Defendant contends that the trial court erred in denying his motion for a mistrial. To so hold would be tantamount to requiring a mistrial every time the word "polygraph" is mentioned in a criminal prosecution. It was not established that the complainant had submitted to a polygraph examination nor was an attempt made to introduce the results of any such examination. The word "polygraph" was not used by counsel, but was volunteered by the witness. It was properly objected to, and the trial court properly ruled that the subject not be pursued any further. It was not, in fact, pursued, and no prejudicial error resulted. Compare the situation here with that in People v. Brocato (1969), 17 Mich. App. 277.
On direct examination of the complainant, the prosecutor inquired about a book and certain photographs which defendant had surrendered to the police, allegedly under duress, at the time of his arrest. The complainant testified that defendant had shown them to her at various times before the time of the alleged offense. When these items were offered into evidence, defense counsel moved to suppress them as evidence on the ground that they were illegally seized. He also objected to their admission as evidence on the ground that they were incompetent, irrelevant and immaterial. The trial court denied the motion to suppress, stating,
"We cannot now interrupt the trial of the case — the defendant obviously, from his statement, knew that the pictures and book had been taken — so, we can't interrupt the trial for that purpose."
____________________
### Tasks and exercises
a – Answer these questions using the court opinion:
(i) Who volunteered the word "polygraph"?
(ii) On what ground did defense counsel move to suppress the book and photographs?
(iii) Which case is the reader told to compare with the situation here?
b – Rewrite the passage of the court opinion that begins with the words "Defendant contends that" and stops after "Mich. App. 277.", renaming "complainant" as "accuser" throughout.
The material after this point comes from a separate source.

### Provided material
____________________
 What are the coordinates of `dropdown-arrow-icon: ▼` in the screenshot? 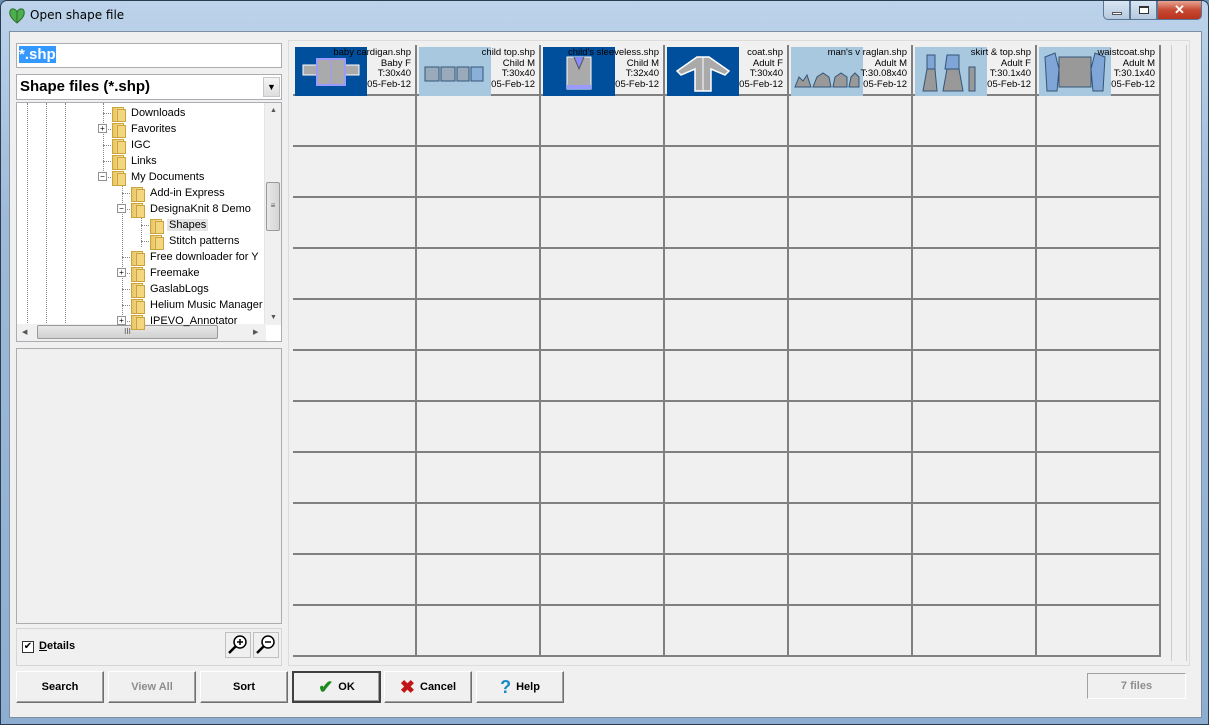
____________________
### Written responses
a –
(i) The witness.
(ii) That they were illegally seized.
(iii) People v. Brocato (1969), 17 Mich. App. 277.

b –
Defendant contends that the trial court erred in denying his motion for a mistrial. To so hold would be tantamount to requiring a mistrial every time the word "polygraph" is mentioned in a criminal prosecution. It was not established that the accuser had submitted to a polygraph examination nor was an attempt made to introduce the results of any such examination. The word "polygraph" was not used by counsel, but was volunteered by the witness. It was properly objected to, and the trial court properly ruled that the subject not be pursued any further. It was not, in fact, pursued, and no prejudicial error resulted. Compare the situation here with that in People v. Brocato (1969), 17 Mich. App. 277.